The standard spec with my model is excellent, its 1080P has 3 HDMI, 1 optical sound out, scart, RF aerial plus other connections, the built i tuner is Freeview HD but I have Sky so its of no use to me, it is also a basic 'Smart' TV you can buy a dongle to make it wireless, or you can connect it direct to your router with an etherent cable and you get basic apps such as Facebook, YouTube, BBC iPlayer ec, overall it does everything I need from a TV.

As for the 3D side, I like it but it wasnt my main reason for buying the set I just wanted a better HD experience which this has delivered, however I do watch the odd bluray or football or something in 3D and whilst its interesting and good fun, I dont get the urge that I MUST watch in 3D, overall I am more than happy with the HD but some animated movies come to life in 3D i.e. Avatar, Yogi Bear etc

And also at the moment this set is on offer at various outlets for £699 which incudes 2 sets of glasses plus 5 year warranty, at that price point its a steal, well worth it.

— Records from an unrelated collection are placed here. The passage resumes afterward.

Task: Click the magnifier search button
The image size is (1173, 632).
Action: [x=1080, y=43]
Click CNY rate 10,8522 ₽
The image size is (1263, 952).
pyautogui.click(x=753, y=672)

As for the Plasma, LCD etc arguments, personally I am a huge Plasma lover, they just deliver a great viewing experience, we have some LCD's in our house as well and whilst they are good, they dont come close to the Plasma personally, the ST30 is also very slim compared to some older Plasma sets.

One thing though that will make a difference is getting the set calibrated, there is a download on the net, rip that to a disc follow the instructions and at the end of it you will have a calibrated set that will just give great definaition to your TV pictures and will just look so much better than the out of the box settings or naked eye settings.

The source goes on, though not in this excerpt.